Instructions to follow ::
Substitute "invoice" for "receipt" in the rows from the line with "Task: Click the ABC Bilgisayar receipt icon" to the line with "Action: [75, 686]", keeping everything else the same. Reproduce only those lines, without the pictures.
** begin Raw data **
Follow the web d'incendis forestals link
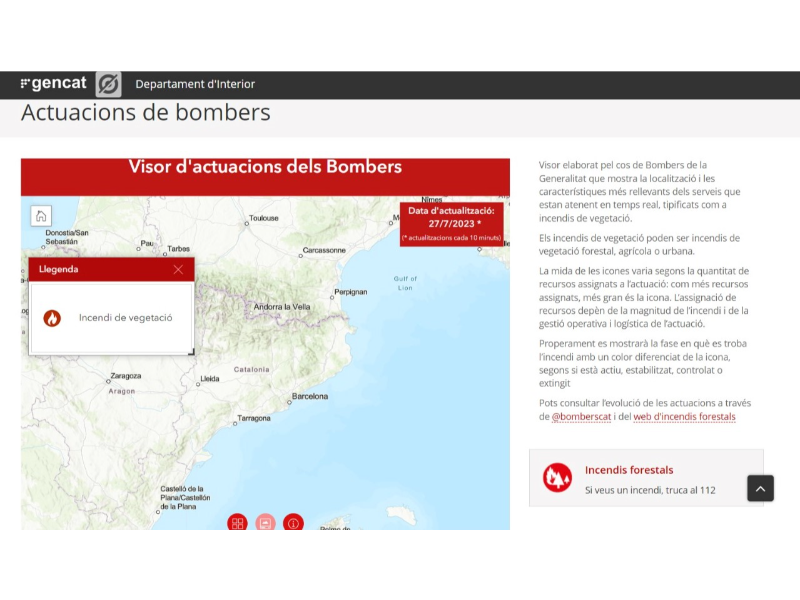point(684,416)
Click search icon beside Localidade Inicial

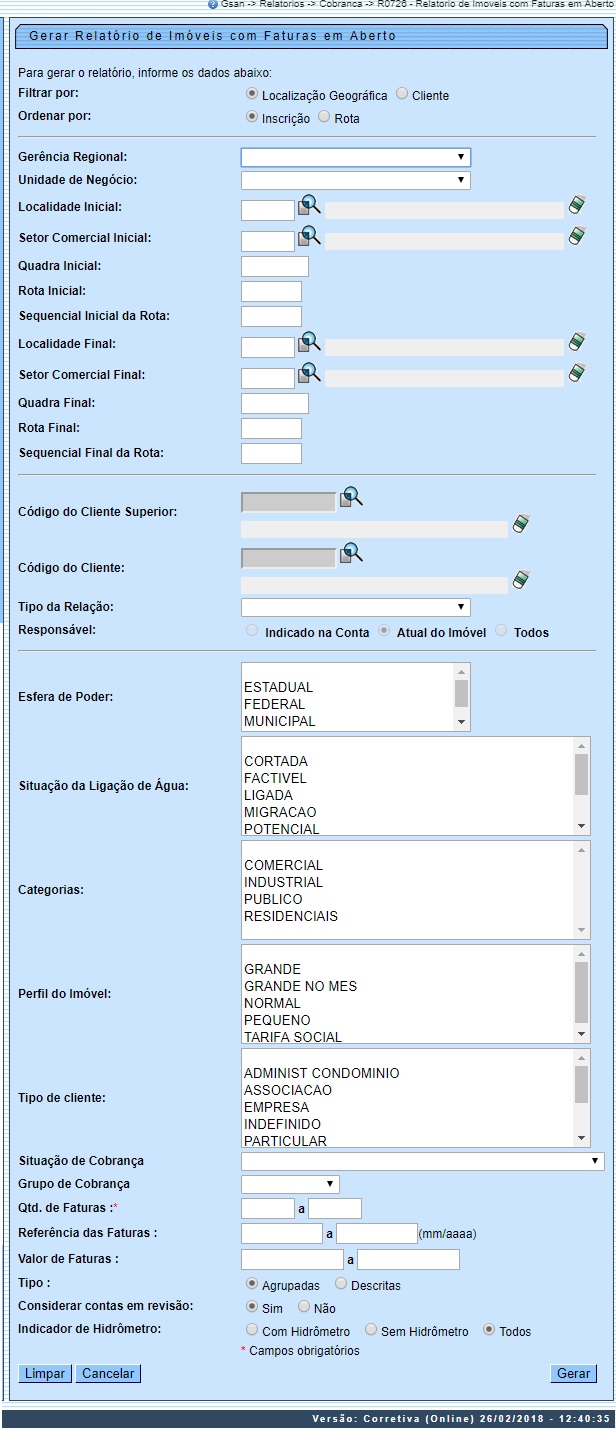click(x=310, y=205)
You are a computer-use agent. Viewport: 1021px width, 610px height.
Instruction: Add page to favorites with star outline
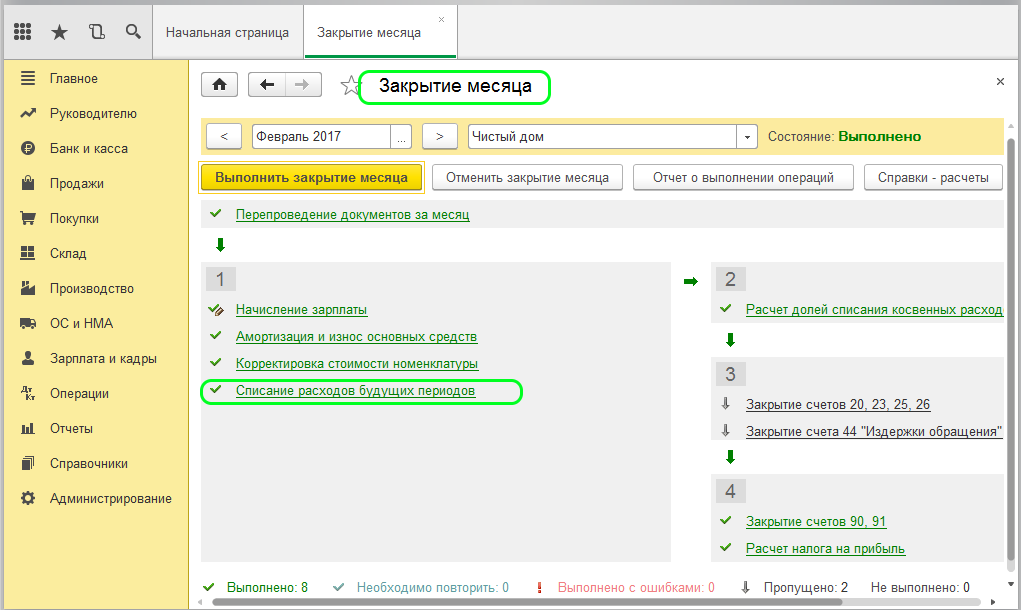(349, 86)
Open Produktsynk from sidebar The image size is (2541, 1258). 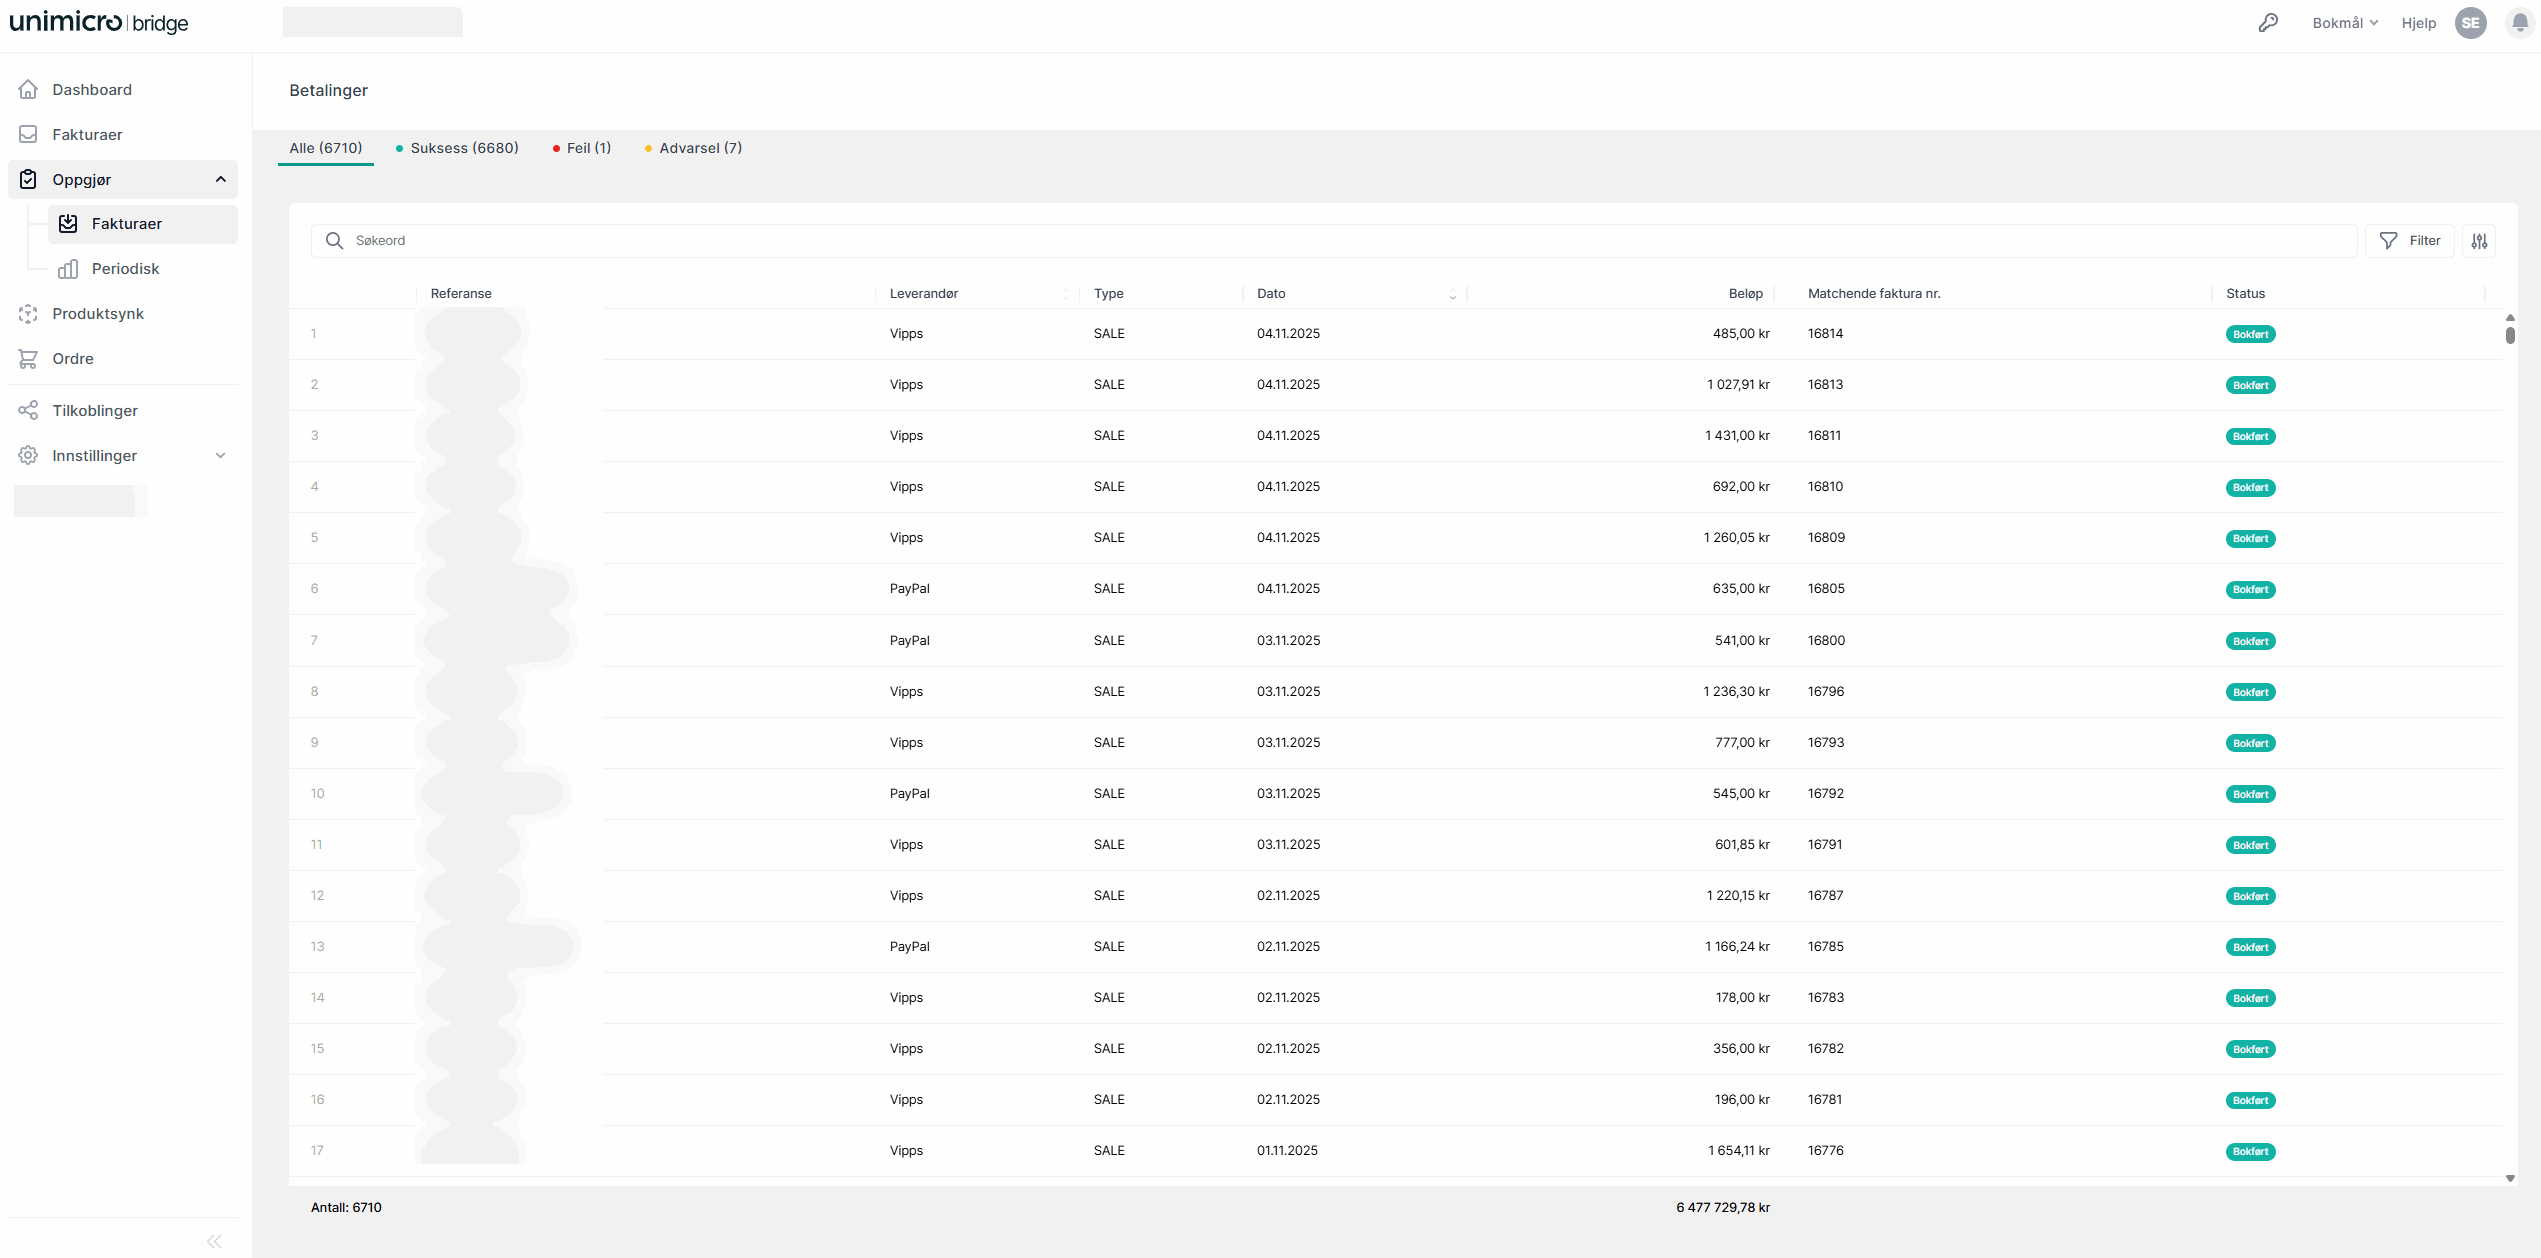click(98, 313)
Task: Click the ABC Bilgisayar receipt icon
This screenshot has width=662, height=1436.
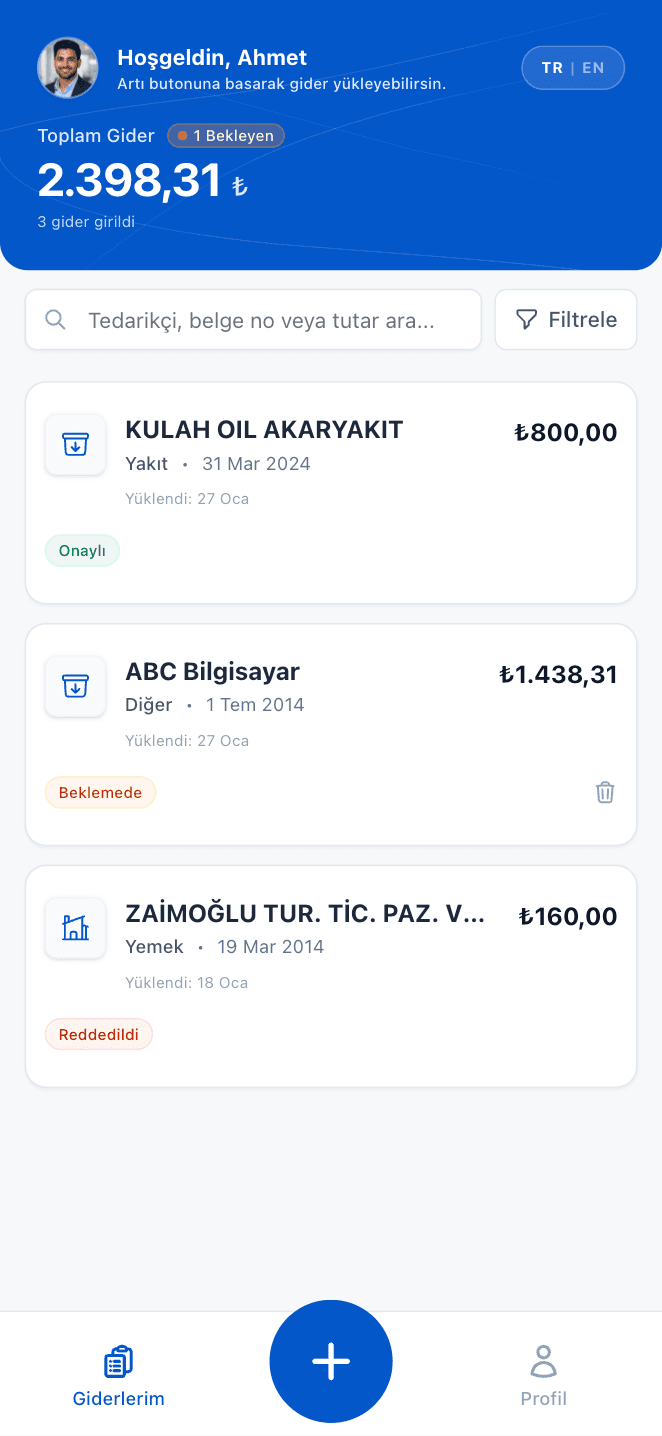Action: [75, 686]
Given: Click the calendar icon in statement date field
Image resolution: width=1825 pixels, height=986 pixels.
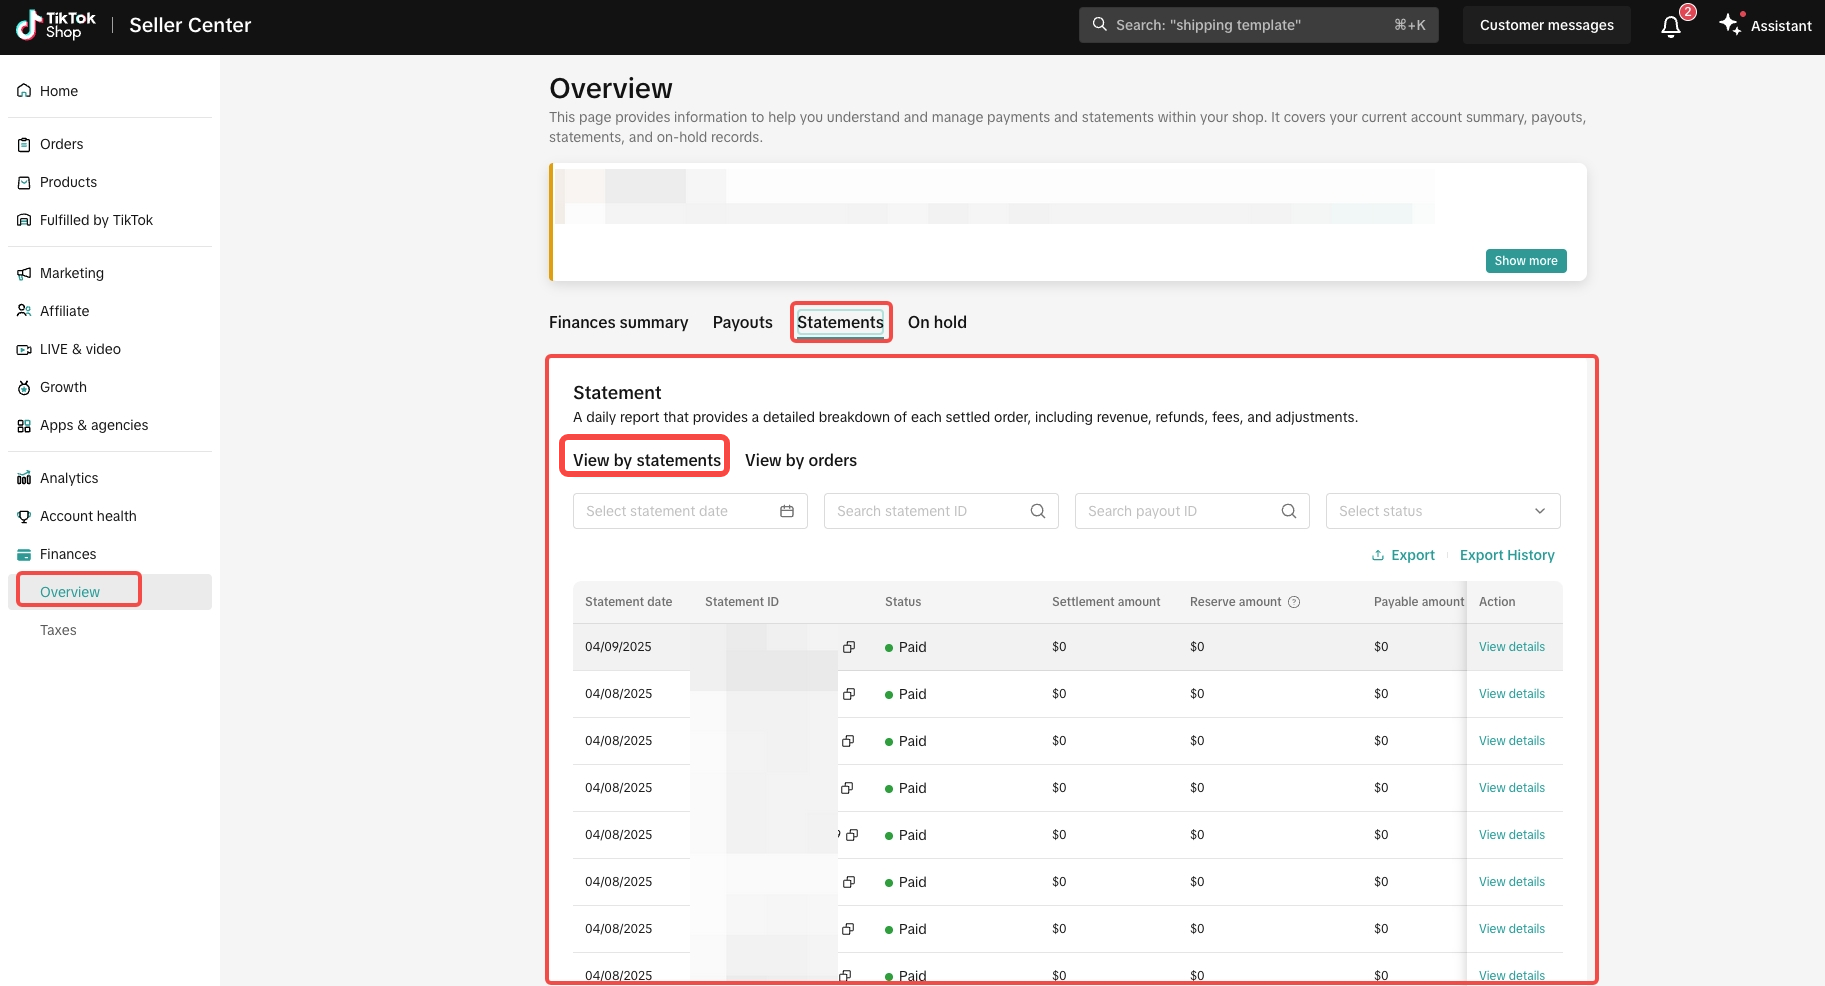Looking at the screenshot, I should point(787,511).
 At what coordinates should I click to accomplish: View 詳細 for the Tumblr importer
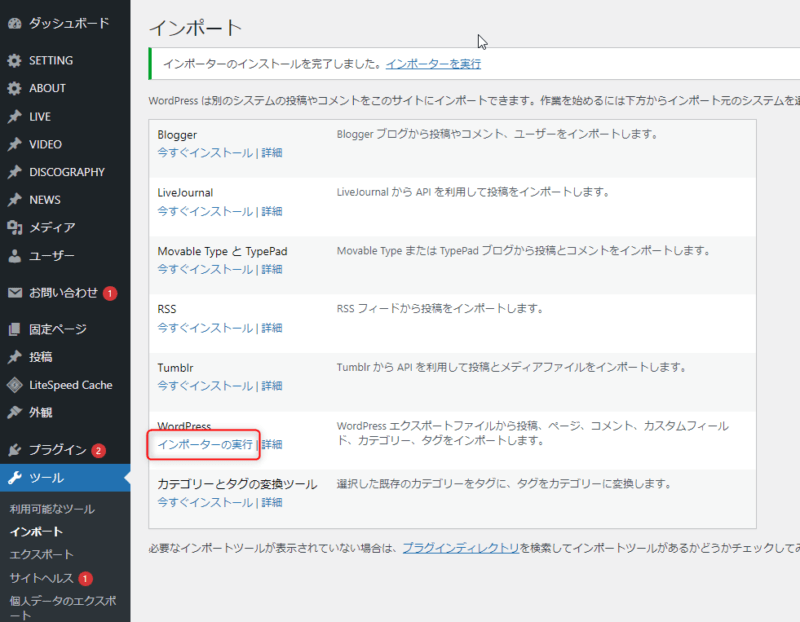272,386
** end Raw data **
Result of this exercise ::
Task: Click the ABC Bilgisayar invoice icon
This screenshot has width=662, height=1436.
Action: [75, 686]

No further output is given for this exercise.